* [Task material]
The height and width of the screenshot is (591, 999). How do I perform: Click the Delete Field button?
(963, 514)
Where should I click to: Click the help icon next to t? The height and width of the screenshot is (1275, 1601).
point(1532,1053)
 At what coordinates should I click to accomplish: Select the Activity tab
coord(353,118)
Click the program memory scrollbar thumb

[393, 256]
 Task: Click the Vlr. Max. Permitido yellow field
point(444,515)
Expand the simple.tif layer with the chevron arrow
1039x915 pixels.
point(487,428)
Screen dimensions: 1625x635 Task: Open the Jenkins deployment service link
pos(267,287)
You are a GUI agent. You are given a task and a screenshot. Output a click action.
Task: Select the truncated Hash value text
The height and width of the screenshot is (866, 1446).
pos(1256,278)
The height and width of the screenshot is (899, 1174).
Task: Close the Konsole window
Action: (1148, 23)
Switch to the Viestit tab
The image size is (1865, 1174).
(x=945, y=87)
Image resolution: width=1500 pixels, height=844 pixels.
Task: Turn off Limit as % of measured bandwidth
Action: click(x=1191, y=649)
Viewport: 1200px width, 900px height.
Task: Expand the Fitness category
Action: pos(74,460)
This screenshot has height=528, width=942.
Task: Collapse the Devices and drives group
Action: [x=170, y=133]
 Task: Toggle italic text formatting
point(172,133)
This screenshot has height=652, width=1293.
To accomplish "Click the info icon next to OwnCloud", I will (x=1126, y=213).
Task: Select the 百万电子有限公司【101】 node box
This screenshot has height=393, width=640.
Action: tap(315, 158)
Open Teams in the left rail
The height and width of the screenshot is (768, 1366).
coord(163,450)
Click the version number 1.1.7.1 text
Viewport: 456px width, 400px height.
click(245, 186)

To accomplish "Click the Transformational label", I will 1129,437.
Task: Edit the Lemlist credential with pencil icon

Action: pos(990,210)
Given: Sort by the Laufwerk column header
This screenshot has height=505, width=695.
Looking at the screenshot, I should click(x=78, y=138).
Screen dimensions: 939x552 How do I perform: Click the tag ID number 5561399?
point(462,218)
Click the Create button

* [What is required] What this exercise asks for is every line of the data above with the word "will".

* [Output for this exercise]
To accomplish "Click the info icon next to OwnCloud", I will (x=1126, y=213).
To accomplish "Click the Transformational label", I will 1129,437.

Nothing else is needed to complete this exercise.